In the biggest humanitarian undertaking in its history, the World Food Programme (WFP) plans to assist up to a record 138 million people.  WFP estimates the number of hungry people in the countries where it operates could reach 270 million by year’s end, up 82 per cent from before the COVID-19 pandemic took hold.

The United Nations Children’s Fund (UNICEF) warned in a new report that millions of children in Yemen could be pushed to the brink of starvation due to huge shortfalls in humanitarian aid funding amid the COVID-19 pandemic.  So far, the COVID-19 response is only 10 per cent funded, as UNICEF appeals for $53 million.

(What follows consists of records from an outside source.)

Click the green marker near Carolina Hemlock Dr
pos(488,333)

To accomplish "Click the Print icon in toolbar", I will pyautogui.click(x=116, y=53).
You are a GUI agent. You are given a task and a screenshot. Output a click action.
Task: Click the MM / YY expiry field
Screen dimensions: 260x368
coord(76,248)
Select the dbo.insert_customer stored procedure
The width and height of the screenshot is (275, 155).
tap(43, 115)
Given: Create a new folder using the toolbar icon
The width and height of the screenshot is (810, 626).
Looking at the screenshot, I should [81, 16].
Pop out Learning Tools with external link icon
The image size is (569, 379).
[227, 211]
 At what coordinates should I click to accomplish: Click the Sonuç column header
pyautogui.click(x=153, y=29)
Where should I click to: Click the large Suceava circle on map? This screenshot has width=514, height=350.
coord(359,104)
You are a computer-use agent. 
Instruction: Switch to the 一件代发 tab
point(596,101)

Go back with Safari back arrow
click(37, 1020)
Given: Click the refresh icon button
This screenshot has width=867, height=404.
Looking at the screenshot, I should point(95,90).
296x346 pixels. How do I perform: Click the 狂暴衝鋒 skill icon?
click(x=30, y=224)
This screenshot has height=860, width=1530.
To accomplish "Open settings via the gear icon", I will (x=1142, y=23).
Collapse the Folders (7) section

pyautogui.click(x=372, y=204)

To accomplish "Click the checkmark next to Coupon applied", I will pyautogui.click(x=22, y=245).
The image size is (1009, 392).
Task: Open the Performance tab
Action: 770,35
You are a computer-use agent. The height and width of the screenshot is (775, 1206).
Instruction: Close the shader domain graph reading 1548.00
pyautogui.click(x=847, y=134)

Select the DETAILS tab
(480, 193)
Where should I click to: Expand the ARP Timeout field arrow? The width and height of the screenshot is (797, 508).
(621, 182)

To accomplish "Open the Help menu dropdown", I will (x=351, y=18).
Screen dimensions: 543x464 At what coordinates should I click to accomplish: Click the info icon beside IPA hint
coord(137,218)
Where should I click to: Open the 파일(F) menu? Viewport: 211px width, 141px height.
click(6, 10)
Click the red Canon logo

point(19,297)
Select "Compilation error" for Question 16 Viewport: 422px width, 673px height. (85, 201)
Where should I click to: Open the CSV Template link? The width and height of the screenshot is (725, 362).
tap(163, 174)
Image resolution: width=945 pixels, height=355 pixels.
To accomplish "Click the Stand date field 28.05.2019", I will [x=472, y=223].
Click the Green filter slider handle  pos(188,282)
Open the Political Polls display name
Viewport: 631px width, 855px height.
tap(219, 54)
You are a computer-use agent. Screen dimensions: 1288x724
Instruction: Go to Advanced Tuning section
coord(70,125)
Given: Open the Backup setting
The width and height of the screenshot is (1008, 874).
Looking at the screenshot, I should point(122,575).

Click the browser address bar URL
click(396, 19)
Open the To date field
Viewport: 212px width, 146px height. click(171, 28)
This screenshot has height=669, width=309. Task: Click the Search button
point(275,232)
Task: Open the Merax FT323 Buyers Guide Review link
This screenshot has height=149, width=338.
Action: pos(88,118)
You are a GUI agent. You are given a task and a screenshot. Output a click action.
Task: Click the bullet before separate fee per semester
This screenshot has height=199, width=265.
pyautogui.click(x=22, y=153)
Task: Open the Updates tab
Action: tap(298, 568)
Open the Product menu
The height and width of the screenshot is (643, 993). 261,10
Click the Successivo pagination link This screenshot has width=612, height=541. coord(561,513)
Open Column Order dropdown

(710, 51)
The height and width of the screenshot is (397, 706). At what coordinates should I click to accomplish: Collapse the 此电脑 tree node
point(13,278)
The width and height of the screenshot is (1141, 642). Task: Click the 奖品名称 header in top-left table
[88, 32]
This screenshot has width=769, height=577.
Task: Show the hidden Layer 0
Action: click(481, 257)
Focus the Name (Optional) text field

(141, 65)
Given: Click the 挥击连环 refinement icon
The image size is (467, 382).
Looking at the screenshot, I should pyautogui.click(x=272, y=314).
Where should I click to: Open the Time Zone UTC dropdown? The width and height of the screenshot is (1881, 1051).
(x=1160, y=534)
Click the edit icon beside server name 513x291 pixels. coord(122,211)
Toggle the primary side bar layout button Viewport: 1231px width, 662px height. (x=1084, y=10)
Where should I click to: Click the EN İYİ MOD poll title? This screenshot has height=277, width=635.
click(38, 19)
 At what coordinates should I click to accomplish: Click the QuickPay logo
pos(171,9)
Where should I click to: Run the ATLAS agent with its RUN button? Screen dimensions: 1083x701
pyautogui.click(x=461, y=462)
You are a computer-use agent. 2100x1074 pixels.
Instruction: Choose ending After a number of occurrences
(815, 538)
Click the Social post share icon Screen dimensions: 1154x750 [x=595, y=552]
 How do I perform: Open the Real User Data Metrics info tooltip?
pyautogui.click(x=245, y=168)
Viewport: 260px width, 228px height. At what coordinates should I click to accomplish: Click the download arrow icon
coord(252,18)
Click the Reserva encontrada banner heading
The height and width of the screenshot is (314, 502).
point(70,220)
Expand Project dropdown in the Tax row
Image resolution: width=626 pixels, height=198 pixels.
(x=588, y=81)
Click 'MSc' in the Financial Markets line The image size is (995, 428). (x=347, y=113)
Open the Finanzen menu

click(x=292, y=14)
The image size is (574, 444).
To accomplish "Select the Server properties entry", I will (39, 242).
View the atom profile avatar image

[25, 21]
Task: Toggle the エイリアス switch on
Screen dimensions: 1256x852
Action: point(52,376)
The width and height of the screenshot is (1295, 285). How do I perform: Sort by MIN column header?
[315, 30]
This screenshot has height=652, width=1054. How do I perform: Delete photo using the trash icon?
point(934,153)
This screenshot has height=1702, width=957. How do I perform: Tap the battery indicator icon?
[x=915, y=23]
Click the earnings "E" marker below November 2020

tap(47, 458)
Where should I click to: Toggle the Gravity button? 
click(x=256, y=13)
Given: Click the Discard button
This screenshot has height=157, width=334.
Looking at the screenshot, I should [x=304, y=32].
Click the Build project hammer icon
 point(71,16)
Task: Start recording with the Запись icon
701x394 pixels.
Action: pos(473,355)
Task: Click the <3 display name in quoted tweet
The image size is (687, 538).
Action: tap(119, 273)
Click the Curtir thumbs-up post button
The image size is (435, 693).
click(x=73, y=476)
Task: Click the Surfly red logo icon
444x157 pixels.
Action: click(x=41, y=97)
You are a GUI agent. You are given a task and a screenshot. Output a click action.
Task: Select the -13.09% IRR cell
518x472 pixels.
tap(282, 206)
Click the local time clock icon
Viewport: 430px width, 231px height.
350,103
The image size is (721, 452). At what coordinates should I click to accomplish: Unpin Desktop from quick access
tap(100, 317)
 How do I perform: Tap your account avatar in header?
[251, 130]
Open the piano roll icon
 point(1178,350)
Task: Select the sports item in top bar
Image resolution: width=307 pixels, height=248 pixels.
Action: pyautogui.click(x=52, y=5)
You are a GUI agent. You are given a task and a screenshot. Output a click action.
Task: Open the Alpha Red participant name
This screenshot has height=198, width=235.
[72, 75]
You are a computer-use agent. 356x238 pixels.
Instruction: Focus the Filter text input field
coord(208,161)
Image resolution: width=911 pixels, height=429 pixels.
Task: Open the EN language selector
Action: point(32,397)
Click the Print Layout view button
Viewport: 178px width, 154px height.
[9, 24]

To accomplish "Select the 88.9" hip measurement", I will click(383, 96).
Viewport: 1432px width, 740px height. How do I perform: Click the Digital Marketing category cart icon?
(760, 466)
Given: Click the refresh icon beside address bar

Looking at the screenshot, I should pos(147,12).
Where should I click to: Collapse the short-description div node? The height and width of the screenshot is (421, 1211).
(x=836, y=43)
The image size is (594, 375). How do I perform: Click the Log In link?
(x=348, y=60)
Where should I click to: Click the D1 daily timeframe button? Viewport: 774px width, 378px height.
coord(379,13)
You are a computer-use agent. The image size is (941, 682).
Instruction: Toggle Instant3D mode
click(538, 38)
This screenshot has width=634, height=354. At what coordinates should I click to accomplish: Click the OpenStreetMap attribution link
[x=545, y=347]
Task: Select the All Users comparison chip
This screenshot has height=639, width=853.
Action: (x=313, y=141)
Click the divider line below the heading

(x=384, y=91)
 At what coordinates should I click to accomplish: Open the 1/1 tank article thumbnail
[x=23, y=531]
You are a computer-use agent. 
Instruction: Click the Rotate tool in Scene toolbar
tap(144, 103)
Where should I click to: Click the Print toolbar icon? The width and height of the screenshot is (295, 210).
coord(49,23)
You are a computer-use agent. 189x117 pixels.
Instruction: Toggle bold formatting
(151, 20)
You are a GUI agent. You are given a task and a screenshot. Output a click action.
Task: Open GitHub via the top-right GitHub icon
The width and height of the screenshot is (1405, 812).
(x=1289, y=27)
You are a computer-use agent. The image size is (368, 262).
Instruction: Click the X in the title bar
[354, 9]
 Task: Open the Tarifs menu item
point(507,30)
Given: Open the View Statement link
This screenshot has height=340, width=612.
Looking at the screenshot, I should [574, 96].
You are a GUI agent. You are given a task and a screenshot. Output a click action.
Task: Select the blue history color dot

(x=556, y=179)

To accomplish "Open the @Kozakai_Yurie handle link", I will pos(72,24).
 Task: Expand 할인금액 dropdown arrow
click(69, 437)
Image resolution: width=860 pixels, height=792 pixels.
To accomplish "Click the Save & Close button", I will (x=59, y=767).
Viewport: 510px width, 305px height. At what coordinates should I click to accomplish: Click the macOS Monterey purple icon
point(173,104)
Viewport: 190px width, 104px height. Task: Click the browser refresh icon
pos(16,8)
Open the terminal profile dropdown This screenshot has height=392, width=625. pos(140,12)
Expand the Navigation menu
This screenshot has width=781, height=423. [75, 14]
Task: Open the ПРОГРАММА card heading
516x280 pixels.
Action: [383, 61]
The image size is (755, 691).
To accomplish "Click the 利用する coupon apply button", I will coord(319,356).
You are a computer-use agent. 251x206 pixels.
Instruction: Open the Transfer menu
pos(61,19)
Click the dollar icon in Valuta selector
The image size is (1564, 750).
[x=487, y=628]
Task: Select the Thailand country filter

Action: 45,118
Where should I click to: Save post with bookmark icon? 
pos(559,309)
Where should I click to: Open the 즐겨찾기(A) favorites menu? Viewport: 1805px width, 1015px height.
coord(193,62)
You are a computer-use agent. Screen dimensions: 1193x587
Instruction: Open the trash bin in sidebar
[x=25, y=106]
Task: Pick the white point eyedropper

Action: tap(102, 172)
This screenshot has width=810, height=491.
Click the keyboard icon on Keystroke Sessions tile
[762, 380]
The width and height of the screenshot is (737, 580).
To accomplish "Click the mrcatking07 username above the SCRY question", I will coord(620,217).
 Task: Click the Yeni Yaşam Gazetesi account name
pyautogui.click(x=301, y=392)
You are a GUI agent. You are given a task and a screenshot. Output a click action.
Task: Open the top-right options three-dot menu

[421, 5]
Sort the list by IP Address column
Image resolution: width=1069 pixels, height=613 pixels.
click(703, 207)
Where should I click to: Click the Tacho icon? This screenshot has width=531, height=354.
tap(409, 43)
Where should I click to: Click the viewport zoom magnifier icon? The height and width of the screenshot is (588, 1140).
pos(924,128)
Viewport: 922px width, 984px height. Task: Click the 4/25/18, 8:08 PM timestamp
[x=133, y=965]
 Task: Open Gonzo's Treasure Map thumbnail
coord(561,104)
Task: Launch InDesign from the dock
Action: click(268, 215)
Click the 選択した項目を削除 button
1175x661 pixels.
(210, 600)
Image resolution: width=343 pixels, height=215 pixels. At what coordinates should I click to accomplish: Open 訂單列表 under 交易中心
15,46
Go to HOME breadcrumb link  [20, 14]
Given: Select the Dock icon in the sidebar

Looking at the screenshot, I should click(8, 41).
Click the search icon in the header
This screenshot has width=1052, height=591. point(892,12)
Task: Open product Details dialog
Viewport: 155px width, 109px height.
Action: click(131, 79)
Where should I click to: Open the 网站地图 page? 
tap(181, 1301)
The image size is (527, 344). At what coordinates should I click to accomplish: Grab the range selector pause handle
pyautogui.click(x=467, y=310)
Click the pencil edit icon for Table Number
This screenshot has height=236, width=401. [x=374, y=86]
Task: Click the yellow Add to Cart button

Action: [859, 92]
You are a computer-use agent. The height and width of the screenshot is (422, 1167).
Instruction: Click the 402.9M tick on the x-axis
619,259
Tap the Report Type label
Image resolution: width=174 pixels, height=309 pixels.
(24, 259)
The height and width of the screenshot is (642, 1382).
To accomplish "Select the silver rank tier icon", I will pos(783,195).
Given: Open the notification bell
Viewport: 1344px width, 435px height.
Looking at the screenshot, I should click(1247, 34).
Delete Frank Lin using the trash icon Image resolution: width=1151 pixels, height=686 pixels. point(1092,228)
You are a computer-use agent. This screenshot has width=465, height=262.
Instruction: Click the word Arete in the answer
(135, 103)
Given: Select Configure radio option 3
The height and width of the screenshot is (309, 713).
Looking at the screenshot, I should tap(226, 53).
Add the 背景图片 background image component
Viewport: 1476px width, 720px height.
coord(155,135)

In Nepal, the United Nations team is helping the Government cope with the COVID-19 pandemic by supporting the repatriation of Nepali migrants returning from the Gulf and Southeast Asia at entry and transit points, with quarantine sites and isolation centres.  Some 25,000 returnees are expected in this first phase.

A new United Nations Children’s Fund (UNICEF) report finds that universal child benefits such as cash payments or tax transfers — crucial to fighting child poverty — are only available in 1 out of 10 countries.  Officials say that they are needed now more than ever amid the economic fallout of COVID-19.

The Office of the United Nations High Commissioner for Refugees has launched an $186 million appeal to provide lifesaving protection and assistance to refugees, internally displaced persons, returnees and host communities in the Central Sahel, The number of displaced in Burkina Faso has more than quadrupled in the past year.

The United Nations is scaling up life-saving aid for north-west Syria, including health items to prepare for the COVID-19 pandemic.  In May alone, it sent 1,781 trucks from Turkey, the highest number since cross-border operations began in 2014, the Office for the Coordination of Humanitarian Affairs reports.